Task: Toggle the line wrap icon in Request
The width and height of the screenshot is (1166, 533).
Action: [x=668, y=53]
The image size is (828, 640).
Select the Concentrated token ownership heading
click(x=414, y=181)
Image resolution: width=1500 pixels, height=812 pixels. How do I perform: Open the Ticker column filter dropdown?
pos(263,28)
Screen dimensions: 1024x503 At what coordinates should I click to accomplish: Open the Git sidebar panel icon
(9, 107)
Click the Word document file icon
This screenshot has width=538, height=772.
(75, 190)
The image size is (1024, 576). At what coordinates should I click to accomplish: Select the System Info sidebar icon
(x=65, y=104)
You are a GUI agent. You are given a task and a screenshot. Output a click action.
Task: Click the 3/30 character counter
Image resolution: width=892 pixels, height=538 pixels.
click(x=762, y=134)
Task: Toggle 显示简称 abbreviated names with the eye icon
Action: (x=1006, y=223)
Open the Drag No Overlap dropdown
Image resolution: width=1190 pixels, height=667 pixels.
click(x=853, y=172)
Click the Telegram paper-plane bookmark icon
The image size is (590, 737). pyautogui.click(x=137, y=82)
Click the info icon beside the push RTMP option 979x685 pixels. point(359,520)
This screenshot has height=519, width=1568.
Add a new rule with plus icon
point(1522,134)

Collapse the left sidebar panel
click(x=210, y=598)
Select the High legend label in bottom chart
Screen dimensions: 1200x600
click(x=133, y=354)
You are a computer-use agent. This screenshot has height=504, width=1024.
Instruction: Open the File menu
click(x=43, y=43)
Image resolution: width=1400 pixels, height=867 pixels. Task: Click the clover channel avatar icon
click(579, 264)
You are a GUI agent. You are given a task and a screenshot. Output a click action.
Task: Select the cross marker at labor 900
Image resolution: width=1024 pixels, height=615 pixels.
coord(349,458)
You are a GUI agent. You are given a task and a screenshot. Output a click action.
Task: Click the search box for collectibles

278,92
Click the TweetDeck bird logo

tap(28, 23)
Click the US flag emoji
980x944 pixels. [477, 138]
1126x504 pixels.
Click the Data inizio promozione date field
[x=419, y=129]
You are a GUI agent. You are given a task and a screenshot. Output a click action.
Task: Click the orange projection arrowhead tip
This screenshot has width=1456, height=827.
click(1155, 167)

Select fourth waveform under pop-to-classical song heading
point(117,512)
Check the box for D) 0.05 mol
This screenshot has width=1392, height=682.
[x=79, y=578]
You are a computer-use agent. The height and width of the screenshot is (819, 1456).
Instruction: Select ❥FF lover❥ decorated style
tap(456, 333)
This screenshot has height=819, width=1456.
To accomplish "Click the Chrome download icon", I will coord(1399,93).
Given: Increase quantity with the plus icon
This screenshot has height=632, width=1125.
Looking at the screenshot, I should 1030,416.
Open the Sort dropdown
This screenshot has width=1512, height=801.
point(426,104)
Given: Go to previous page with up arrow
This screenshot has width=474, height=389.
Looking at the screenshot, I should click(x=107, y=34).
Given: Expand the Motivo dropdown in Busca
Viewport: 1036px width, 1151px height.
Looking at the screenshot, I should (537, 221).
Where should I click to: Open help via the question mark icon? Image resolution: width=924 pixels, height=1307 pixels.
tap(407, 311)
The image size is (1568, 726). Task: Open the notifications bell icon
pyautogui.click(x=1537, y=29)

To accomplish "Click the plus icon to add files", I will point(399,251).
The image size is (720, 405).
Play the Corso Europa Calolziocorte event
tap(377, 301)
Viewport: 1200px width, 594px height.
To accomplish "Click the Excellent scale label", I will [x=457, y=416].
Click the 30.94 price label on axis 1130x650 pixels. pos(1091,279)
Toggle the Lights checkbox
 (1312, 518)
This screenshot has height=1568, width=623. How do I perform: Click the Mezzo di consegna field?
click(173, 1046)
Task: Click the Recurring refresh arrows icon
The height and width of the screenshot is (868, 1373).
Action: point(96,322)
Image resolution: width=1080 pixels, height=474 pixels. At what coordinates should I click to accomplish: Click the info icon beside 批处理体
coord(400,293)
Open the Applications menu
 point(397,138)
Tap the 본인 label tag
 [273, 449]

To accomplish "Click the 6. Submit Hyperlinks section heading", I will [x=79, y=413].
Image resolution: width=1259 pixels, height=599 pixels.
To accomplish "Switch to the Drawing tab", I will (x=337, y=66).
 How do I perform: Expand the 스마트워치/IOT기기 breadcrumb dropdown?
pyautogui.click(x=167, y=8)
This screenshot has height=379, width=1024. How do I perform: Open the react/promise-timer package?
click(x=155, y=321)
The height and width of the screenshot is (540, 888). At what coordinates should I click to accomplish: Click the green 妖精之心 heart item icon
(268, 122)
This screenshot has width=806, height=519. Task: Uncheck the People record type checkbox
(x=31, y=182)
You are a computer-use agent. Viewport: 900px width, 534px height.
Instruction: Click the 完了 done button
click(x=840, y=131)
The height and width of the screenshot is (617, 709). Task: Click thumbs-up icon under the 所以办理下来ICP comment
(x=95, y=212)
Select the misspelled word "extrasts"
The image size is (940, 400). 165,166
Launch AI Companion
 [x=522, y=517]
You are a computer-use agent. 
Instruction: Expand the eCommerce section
————————
**Aim of the exercise:**
Extract each line above that contains the word "field", copying every such line in full.

**Exercise answer:**
Click the Data inizio promozione date field
This screenshot has height=1568, width=623. How do I perform: Click the Mezzo di consegna field?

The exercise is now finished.